At one level it is about struggle for power and hegemony. Shrines are not only centres of spiritualism but they are also an important marker of political power in the local contexts. In the local arrangement of power, shrines occupy an important place in the sense that any political articulation within that context often seeks legitimacy from the spiritual and moral capital of the shrine. Radical Islam, on the other hand, wants to establish its own hegemony as it is often accompanied by and is the expression of new forces within a particular society. Such competition between different groups is not unique to Muslim societies, but in most societies this struggle would be fought in the realm of ideas. The problem with Muslim societies is that radical Islam wants to establish its hegemony through sheer force and wanton violence.
In its claim to enforce its own understanding of Islam, radical Islam harps back to the so called ‘golden age’ of Islam in which, they argue, there was no place for shrines in Islam. In their antediluvian understanding, shrines become an extra or non-Islamic thing which supposedly compromises the principle of Tauheed in Islam. The problem with this understanding of Islam is that it is both a-historical and does injustice to the inherently plural ways in which Islam articulates the sacred.
Radical Islam does injustice to Islamic history since shrines of holy people have been revered by Muslims since the beginning of the Islamic century. No wonder then that the earliest sites of Islam are dotted with shrines and mausoleums. It has helped Muslims integrate Islam within their local contexts so that Islam did not become a permanent foreign element in their cultural memory. Rather, through the shrines, Islam became encoded within the cultural matrix of time and space. It was this beautiful intermingling of great and little traditions which shrines all over the world represent. It is perhaps this intermixing of the local and the universal that radical Islam is most uncomfortable with and wants to do away with it.
This brings us to the relationship that radical Islam shares with local cultures.
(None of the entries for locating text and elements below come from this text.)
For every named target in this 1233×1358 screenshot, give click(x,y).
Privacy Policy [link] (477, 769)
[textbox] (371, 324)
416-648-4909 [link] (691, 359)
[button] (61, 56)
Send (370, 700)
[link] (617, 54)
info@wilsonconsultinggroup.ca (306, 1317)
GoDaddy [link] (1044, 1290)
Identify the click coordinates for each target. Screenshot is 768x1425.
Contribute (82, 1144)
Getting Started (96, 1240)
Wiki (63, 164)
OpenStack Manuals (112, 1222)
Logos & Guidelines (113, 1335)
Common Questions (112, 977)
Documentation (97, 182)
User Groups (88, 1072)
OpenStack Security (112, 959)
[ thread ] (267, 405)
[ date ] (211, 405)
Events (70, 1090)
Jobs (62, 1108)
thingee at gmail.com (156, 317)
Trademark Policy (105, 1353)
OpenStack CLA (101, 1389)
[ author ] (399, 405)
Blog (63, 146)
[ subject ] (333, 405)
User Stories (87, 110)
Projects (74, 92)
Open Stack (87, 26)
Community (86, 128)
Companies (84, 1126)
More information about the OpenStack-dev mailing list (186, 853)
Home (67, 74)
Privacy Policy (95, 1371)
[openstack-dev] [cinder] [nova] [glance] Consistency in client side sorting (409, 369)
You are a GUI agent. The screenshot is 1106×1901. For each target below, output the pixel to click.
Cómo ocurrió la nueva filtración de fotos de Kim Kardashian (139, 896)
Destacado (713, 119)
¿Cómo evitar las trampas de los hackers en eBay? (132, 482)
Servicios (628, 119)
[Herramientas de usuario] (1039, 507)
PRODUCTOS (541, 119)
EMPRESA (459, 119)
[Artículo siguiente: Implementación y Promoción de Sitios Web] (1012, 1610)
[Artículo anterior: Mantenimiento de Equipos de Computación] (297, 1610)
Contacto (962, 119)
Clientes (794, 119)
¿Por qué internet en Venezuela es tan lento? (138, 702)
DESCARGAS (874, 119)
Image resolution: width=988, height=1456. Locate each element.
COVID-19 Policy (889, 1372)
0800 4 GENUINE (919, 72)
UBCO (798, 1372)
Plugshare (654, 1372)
Time and again it has been proved radical Islam is antithetical to local cultural traditions. Radical Islam wants to create a new landscape which is devoid of any local cultural articulations. In their bid to claim authenticity, radical Islam posits this new landscape as the original Islam and therefore imputes sacredness to their violent action. The problem is that despite their best efforts, no religion, including Islam, can be separated from its cultural moorings. What gets supplanted by radical Islam therefore is a particular version of Arabian culture, which cannot claim any supremacy to other cultural practices. More importantly, this Arabian culture is wholly unsuited to other contexts which have their own specific and rich cultural traditions.
Radical Islam is therefore an unadulterated violence and its violence is not just physical but also symbolic. What we are witnessing in Timbuktu is part of the larger agenda of radical Islam to purge Islam of all its local moorings and consequently its richness of diversity. Muslim societies, like all societies, cannot function in a healthy manner without a cultural memory. It is precisely this cultural memory that radical Islam wants to erase. This form of violence should be resisted by one and all. Sadly enough, there are not enough Muslim voices condemning it.
Arshad Alam is an author and writer, currently with Jamia Millia Islamia, New Delhi He writes an occasional column for New Age Islam.